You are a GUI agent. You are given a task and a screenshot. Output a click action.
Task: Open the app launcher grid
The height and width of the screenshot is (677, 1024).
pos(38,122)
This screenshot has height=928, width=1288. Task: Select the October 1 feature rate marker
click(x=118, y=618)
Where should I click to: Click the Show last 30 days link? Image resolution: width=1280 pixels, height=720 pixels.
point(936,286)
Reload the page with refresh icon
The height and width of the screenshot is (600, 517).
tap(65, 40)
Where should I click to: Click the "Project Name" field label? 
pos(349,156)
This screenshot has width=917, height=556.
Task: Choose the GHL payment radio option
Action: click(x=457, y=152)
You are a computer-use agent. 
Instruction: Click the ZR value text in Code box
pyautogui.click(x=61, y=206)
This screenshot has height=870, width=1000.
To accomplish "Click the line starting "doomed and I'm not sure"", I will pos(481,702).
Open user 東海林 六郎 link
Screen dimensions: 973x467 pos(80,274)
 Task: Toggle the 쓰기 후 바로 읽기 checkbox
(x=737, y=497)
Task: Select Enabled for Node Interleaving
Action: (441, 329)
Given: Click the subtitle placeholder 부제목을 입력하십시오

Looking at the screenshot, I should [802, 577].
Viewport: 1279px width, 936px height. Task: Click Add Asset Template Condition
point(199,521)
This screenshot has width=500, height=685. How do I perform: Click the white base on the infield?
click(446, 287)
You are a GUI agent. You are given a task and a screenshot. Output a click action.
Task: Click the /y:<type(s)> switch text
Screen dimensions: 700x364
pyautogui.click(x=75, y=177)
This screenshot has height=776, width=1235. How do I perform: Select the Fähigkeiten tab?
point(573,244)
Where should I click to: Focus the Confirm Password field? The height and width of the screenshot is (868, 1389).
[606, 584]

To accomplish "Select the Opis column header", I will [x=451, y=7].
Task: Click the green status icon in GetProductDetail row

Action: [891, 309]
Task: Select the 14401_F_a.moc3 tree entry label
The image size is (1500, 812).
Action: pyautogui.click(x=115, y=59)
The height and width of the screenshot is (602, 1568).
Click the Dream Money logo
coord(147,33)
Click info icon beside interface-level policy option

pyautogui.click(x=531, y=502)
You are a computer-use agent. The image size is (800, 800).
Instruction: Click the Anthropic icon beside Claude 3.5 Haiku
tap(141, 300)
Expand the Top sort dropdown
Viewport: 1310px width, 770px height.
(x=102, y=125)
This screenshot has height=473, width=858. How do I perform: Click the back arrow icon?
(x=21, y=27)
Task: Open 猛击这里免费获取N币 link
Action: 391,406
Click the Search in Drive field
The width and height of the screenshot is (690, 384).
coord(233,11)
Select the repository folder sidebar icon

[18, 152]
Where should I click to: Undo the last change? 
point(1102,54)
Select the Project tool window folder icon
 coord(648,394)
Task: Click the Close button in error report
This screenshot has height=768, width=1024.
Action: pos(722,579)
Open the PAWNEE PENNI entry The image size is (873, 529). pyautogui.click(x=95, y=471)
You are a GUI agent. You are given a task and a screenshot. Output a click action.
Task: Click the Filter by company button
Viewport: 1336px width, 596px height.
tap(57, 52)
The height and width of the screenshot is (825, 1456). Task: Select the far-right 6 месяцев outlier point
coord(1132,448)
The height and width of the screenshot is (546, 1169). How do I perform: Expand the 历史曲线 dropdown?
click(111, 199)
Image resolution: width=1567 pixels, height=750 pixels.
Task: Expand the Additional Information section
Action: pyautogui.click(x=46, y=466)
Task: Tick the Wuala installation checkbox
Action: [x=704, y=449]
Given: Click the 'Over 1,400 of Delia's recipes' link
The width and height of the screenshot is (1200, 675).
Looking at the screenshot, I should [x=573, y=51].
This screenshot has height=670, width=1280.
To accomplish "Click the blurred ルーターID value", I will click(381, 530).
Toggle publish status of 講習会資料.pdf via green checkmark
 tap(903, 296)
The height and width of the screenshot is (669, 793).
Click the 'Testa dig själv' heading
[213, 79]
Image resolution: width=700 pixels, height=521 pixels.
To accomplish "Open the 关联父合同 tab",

========

**Instructions to follow**
Every record in the listing above should be reproduced exactly.

**Response**
You are a GUI agent. You are given a task and a screenshot. Output a click action.
Task: Open the app launcher grid
The height and width of the screenshot is (677, 1024).
pos(38,122)
This screenshot has height=928, width=1288. Task: Select the October 1 feature rate marker
click(x=118, y=618)
Where should I click to: Click the Show last 30 days link? Image resolution: width=1280 pixels, height=720 pixels.
point(936,286)
Reload the page with refresh icon
The height and width of the screenshot is (600, 517).
tap(65, 40)
Where should I click to: Click the "Project Name" field label? 
pos(349,156)
This screenshot has width=917, height=556.
Task: Choose the GHL payment radio option
Action: click(x=457, y=152)
You are a computer-use agent. 
Instruction: Click the ZR value text in Code box
pyautogui.click(x=61, y=206)
This screenshot has height=870, width=1000.
To accomplish "Click the line starting "doomed and I'm not sure"", I will pos(481,702).
Open user 東海林 六郎 link
Screen dimensions: 973x467 pos(80,274)
 Task: Toggle the 쓰기 후 바로 읽기 checkbox
(x=737, y=497)
Task: Select Enabled for Node Interleaving
Action: (441, 329)
Given: Click the subtitle placeholder 부제목을 입력하십시오

Looking at the screenshot, I should [802, 577].
Viewport: 1279px width, 936px height. Task: Click Add Asset Template Condition
point(199,521)
This screenshot has width=500, height=685. How do I perform: Click the white base on the infield?
click(446, 287)
You are a GUI agent. You are given a task and a screenshot. Output a click action.
Task: Click the /y:<type(s)> switch text
Screen dimensions: 700x364
pyautogui.click(x=75, y=177)
This screenshot has height=776, width=1235. How do I perform: Select the Fähigkeiten tab?
point(573,244)
Where should I click to: Focus the Confirm Password field? The height and width of the screenshot is (868, 1389).
[606, 584]

To accomplish "Select the Opis column header", I will [x=451, y=7].
Task: Click the green status icon in GetProductDetail row

Action: [891, 309]
Task: Select the 14401_F_a.moc3 tree entry label
The image size is (1500, 812).
Action: pyautogui.click(x=115, y=59)
The height and width of the screenshot is (602, 1568).
Click the Dream Money logo
coord(147,33)
Click info icon beside interface-level policy option

pyautogui.click(x=531, y=502)
You are a computer-use agent. The image size is (800, 800).
Instruction: Click the Anthropic icon beside Claude 3.5 Haiku
tap(141, 300)
Expand the Top sort dropdown
Viewport: 1310px width, 770px height.
(x=102, y=125)
This screenshot has height=473, width=858. How do I perform: Click the back arrow icon?
(x=21, y=27)
Task: Open 猛击这里免费获取N币 link
Action: 391,406
Click the Search in Drive field
The width and height of the screenshot is (690, 384).
coord(233,11)
Select the repository folder sidebar icon

[18, 152]
Where should I click to: Undo the last change? 
point(1102,54)
Select the Project tool window folder icon
 coord(648,394)
Task: Click the Close button in error report
This screenshot has height=768, width=1024.
Action: pos(722,579)
Open the PAWNEE PENNI entry The image size is (873, 529). pyautogui.click(x=95, y=471)
You are a GUI agent. You are given a task and a screenshot. Output a click action.
Task: Click the Filter by company button
Viewport: 1336px width, 596px height.
tap(57, 52)
The height and width of the screenshot is (825, 1456). Task: Select the far-right 6 месяцев outlier point
coord(1132,448)
The height and width of the screenshot is (546, 1169). How do I perform: Expand the 历史曲线 dropdown?
click(111, 199)
Image resolution: width=1567 pixels, height=750 pixels.
Task: Expand the Additional Information section
Action: pyautogui.click(x=46, y=466)
Task: Tick the Wuala installation checkbox
Action: [x=704, y=449]
Given: Click the 'Over 1,400 of Delia's recipes' link
The width and height of the screenshot is (1200, 675).
Looking at the screenshot, I should [x=573, y=51].
This screenshot has height=670, width=1280.
To accomplish "Click the blurred ルーターID value", I will click(381, 530).
Toggle publish status of 講習会資料.pdf via green checkmark
 tap(903, 296)
The height and width of the screenshot is (669, 793).
Click the 'Testa dig själv' heading
[213, 79]
Image resolution: width=700 pixels, height=521 pixels.
To accomplish "Open the 关联父合同 tab",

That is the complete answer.